Temuan studi tersebut merupakan langkah penting menuju penggunaan data otak untuk memahami respons pasien terhadap pengobatan DBS, menurut penelitian itu.
Studi skala kecil tersebut melibatkan sejumlah orang dewasa penderita depresi yang resistan terhadap pengobatan, yang seluruhnya menjalani terapi DBS selama enam bulan.
Tim peneliti menggunakan perangkat kecerdasan buatan (artificial intelligence/AI) untuk menganalisis data otak yang dikumpulkan dari pasien dan mengamati ciri khas aktivitas otak atau biomarker umum yang berkorelasi dengan laporan pasien yang merasakan gejala depresi atau stabil saat melewati masa pemulihan.
Para pasien merespons terapi DBS dengan baik. Setelah enam bulan, 90 persen dari mereka menunjukkan kondisi yang jauh lebih baik dalam hal gejala depresi, dan 70 persen sudah pulih atau tidak lagi mengalami depresi, menurut studi itu.

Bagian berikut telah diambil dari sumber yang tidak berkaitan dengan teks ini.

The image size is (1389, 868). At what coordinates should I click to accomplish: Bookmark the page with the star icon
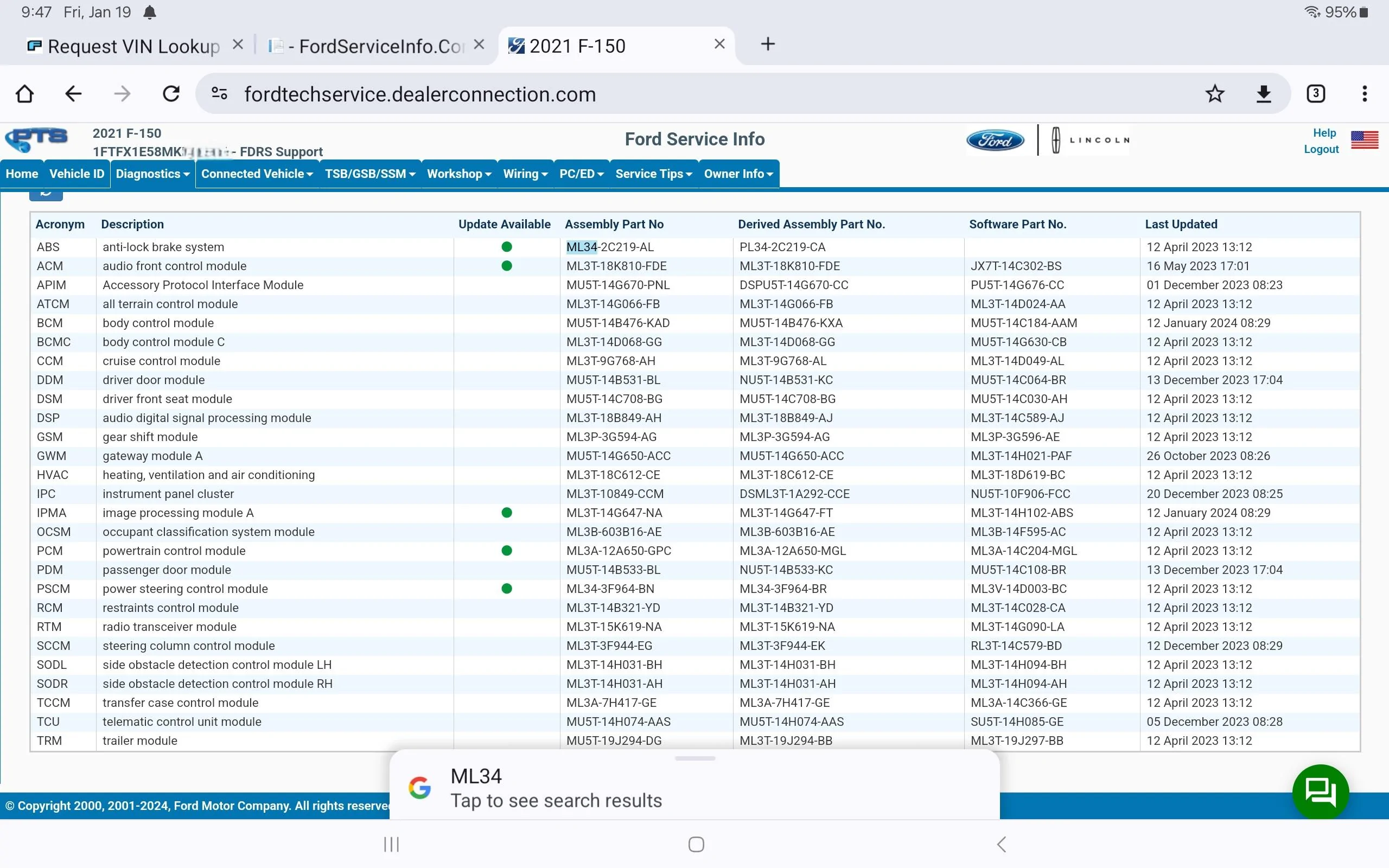(1214, 93)
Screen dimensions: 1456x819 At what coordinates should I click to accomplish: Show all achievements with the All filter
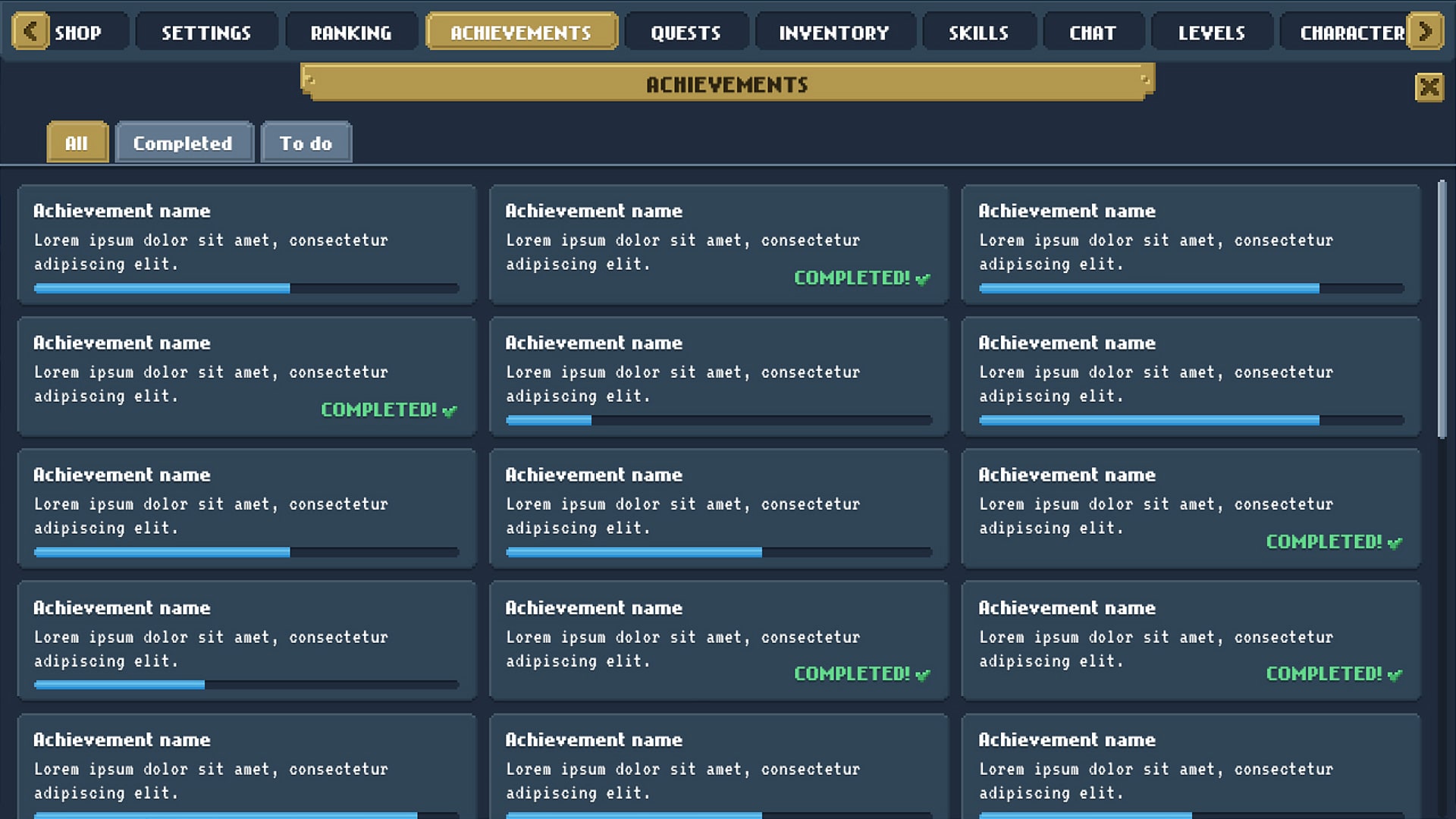77,143
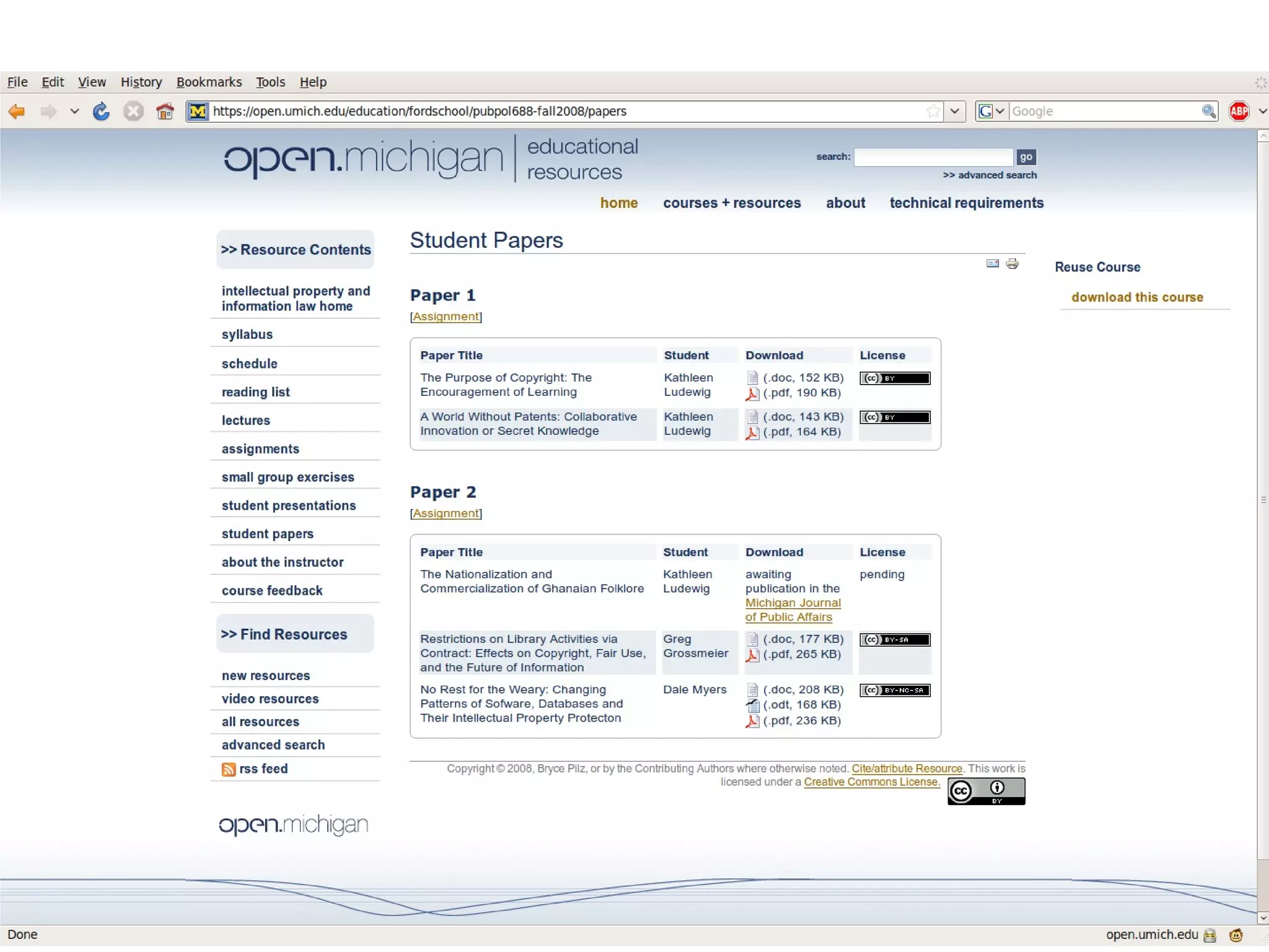Reload the page with refresh icon
The image size is (1269, 952).
click(101, 111)
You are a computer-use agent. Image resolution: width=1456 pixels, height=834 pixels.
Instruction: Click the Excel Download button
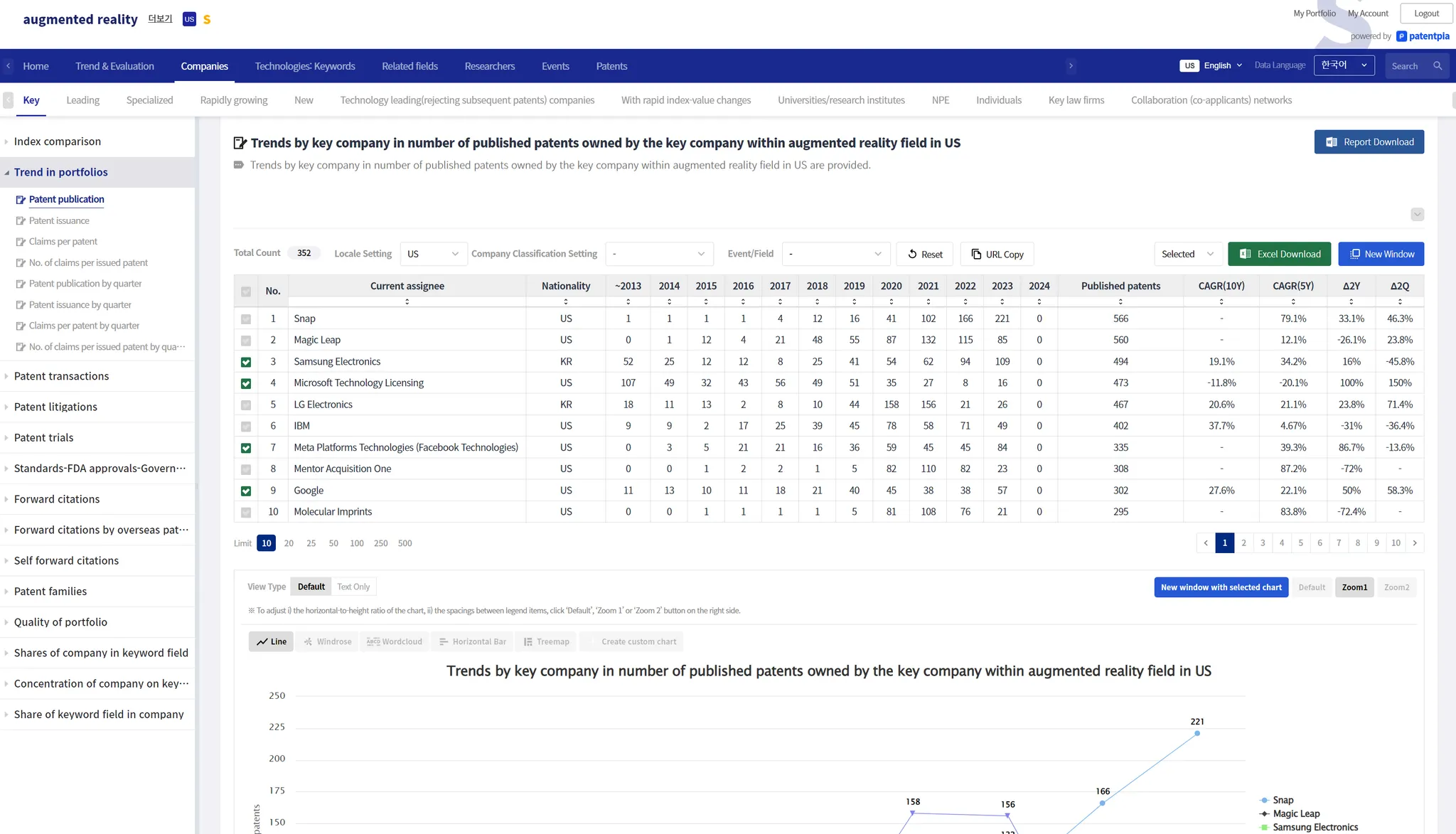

"Biomarker ini mengindikasikan bahwa sinyal otak dapat digunakan untuk membantu memahami respons pasien terhadap pengobatan DBS dan menyesuaikan pengobatan berdasarkan respons itu," ujar Joshua A. Gordon, Direktur Institut Kesehatan Mental Nasional NIH. "Temuan ini menandai kemajuan besar dalam mengimplementasikan terapi dalam praktik."